291話 地元河川 

 

 毎年5月の黄金週間が終わると、イトウ釣りに着手する。すでに雪代も、イトウの産卵も終了し、イトウは下流にあるいは海に下り、荒食いをするころである。

 待ちに待った釣りをどこでやるか。それはやはりイトウの会のホームリバーである。この川に生息するイトウの絶対数が少ないので、めったに釣れない。それは分かっている。分かっているが、地元民のしきたりとして、あいさつ代わりにこの川に立つのだ。

 2019年も毎朝、左岸に立ちはじめた。べつにここが特別に釣れるわけではない。ただ釣り座からの見慣れた風景が好きなのだ。風はたいてい背後から吹く。陽は真正面から昇るので、逆光で川面がきらめく。長年踏み固めた釣り座の地面は固く、そこだけ笹もヨシも生えない。ルアーを上流側に一投、下流側に一投し、しばらくはこれを繰り返す。たまにカワガレイやウグイが釣れるが、そう簡単にはイトウは出ない。

 最近、カワウの群れが集まってくるようになったのが不気味だ。魚のハンターだから、釣り人にとってはライバルだ。水面に着水したと思えば、潜水し、けっこうな距離を潜って予想外のところから浮上する。50㎝くらいの魚なら丸呑みすることだろう。したがってカワウがいるとまずイトウは釣れない。
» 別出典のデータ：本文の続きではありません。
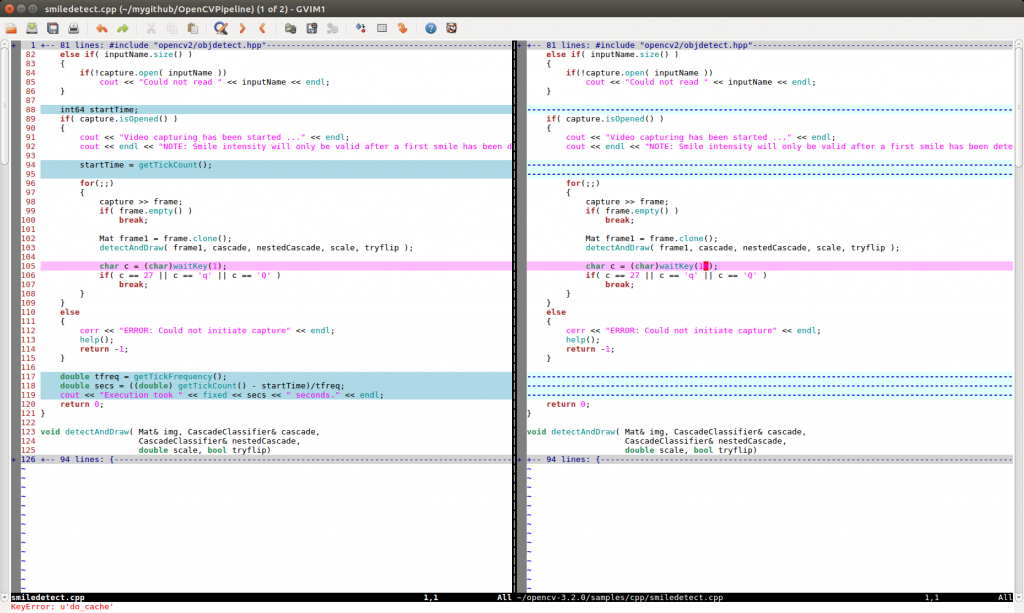This screenshot has height=613, width=1024.
Task: Save the current file with the disk icon
Action: (x=31, y=28)
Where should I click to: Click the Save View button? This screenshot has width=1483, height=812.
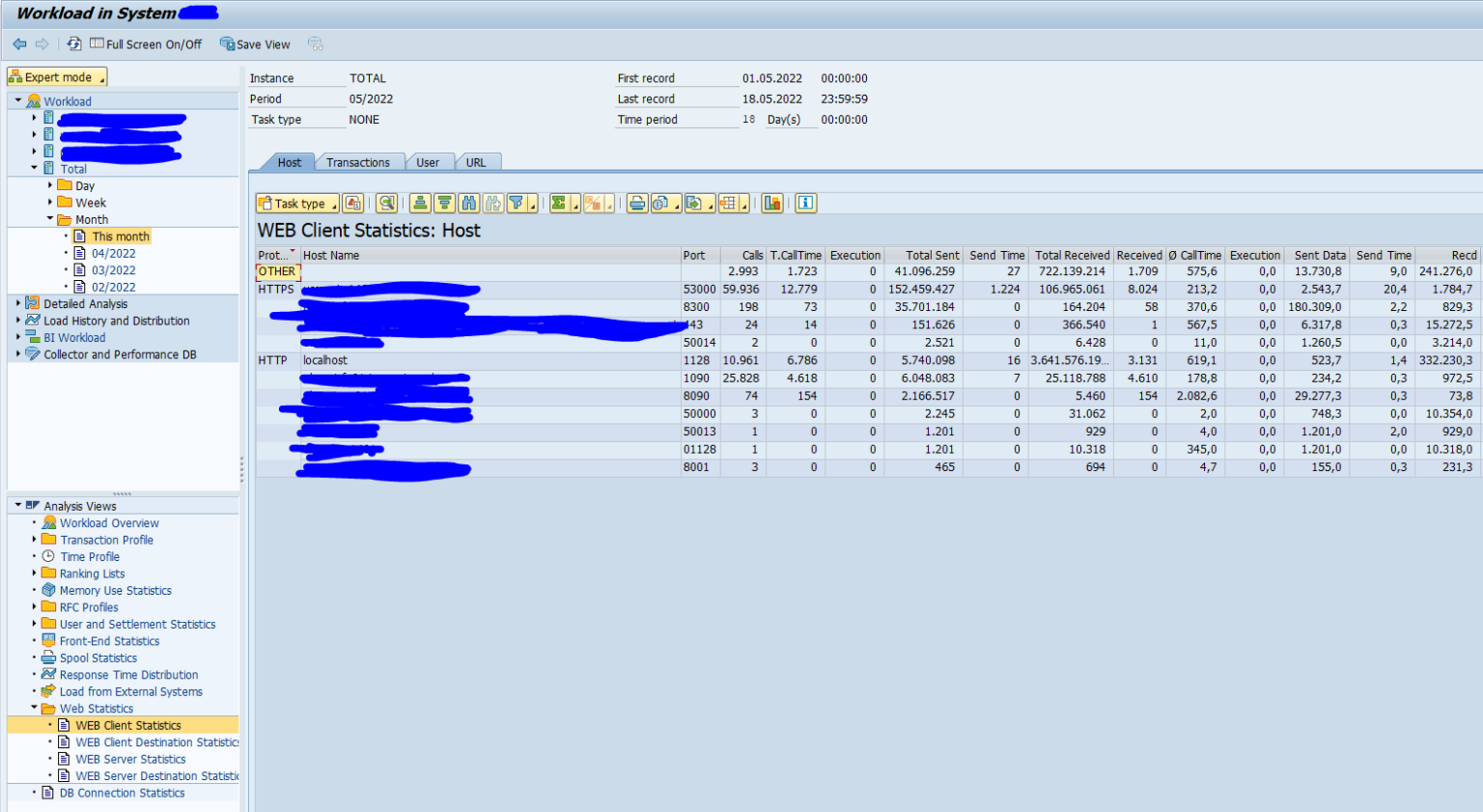point(255,43)
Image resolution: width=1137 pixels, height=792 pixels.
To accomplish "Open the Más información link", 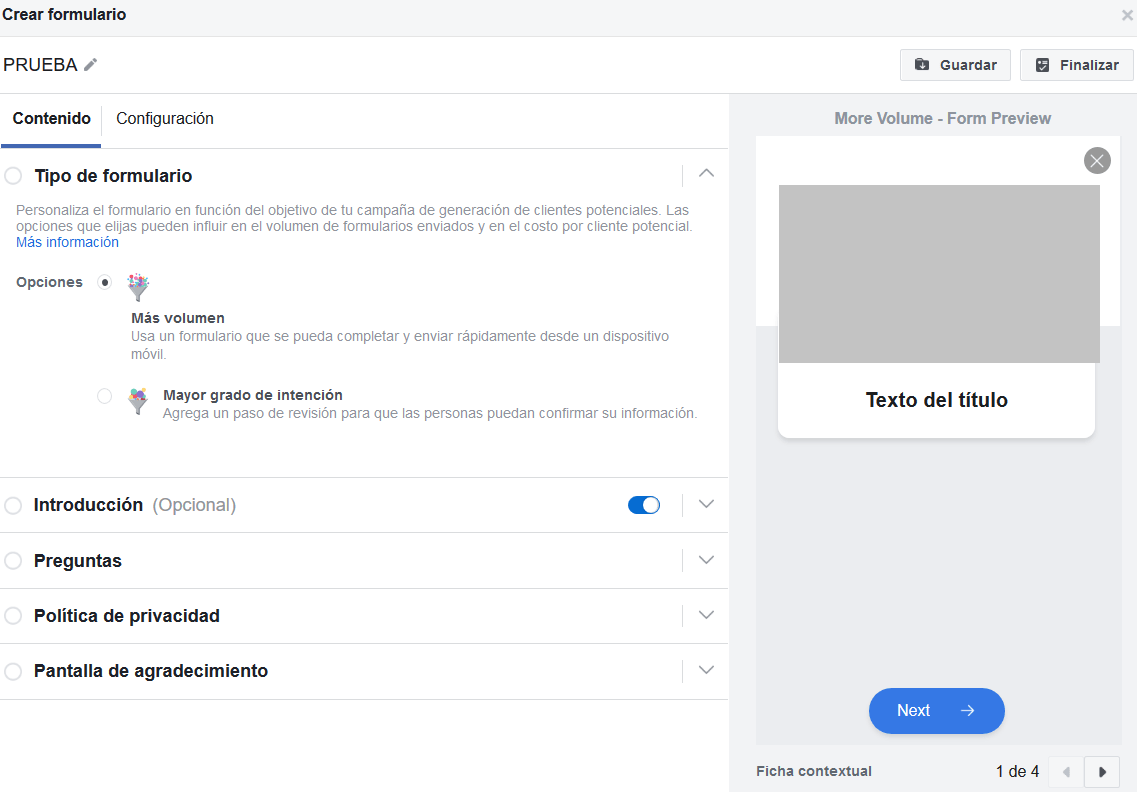I will coord(66,241).
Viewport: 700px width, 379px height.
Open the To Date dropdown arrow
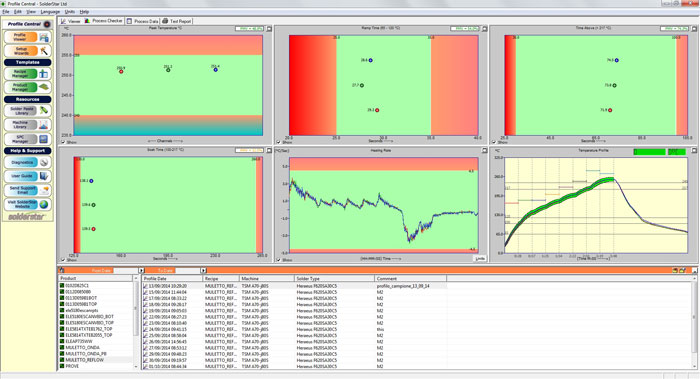pos(203,271)
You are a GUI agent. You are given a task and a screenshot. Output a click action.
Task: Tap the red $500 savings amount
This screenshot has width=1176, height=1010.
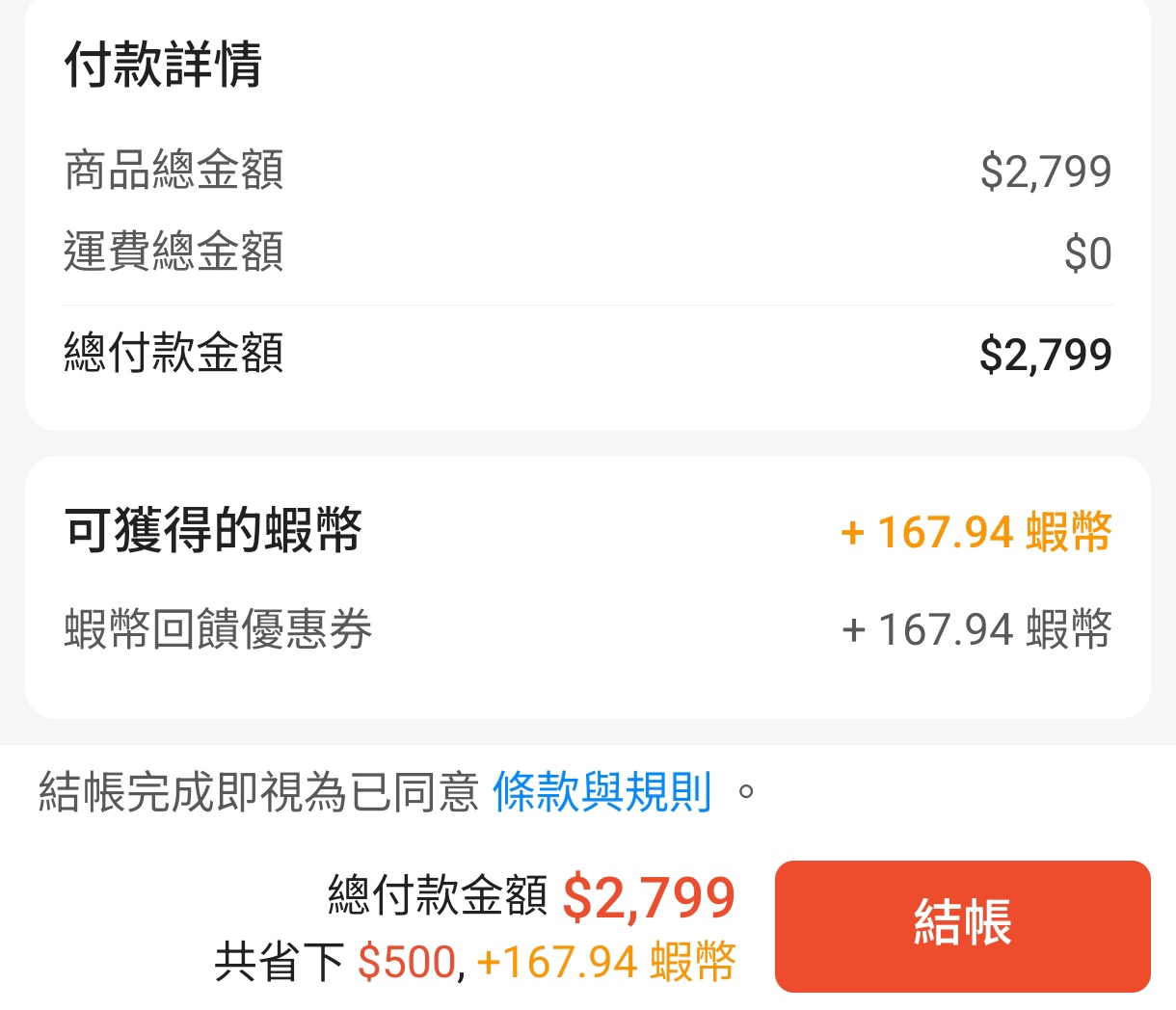pyautogui.click(x=406, y=962)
5月中旬になるころから、イトウのボイルが始まった。餌魚はシラウオ、イトヨなのだが、これらを浅瀬やワンドに追い込んで一網打尽に飲み込む。これが周期的に起こるとワクワクドキドキするが、ボイルの起こるポイントにルアーを投げ込んでもなかなかヒットしない。当然だろう。ルアーのような怪しげなモノより、ずっとうまそうな生き餌が群れているのだから。それでもボイルがあるということは、イトウが活動しているのだから、釣り師は夢中になる。

 毎朝イトウ釣りをやっていると、いろんな人が来る。この時季に長野から長期間宗谷の民宿に滞在して、イトウを狙う人。名古屋から来て、大イトウも釣りたいが、高知のアカメも気になる人。川沿いの小道を歩いて、私のところにやってきて、「写真いいですか?」とスマホでツーショット写真を撮って去っていった女性釣り師。なぜかこの時季に長期間宗谷に旅をする人たちがいるのだ。やはりイトウ愛好者にとってこの時季の宗谷の河川は、魅力的なのだろう。

 ところで肝心のイトウ釣果はどうかというと、芳しくない。私はほぼ毎日早朝に釣り座に立って、竿をふっているが、ことしの釣果は5月半ばの831匹のみである。他に同サイズのバラシが1回。その後はずっと沈黙がつづいている。転勤して今は札幌に住む大村が数日間やってきて、近くで釣り座を構えた。彼にも私の知るかぎりでは大物は掛かっていない。延々とキャストを繰り返す大村の姿を眺めながら、こちらものんびりルアーを飛ばした。べつに釣れて釣れなくてもいいといったおおらかな気分になる。

ことしは、川の水位が低め安定である。冬場の積雪量が少なく、雪解け後の降雨もわずかだからであろう。おそらくイトウは降海して、近海で餌をあさっているのだろう。いずれなにかを契機に川に遡上するに決まっている。そのタイミングで、私の前を通過すればヒットするだろう。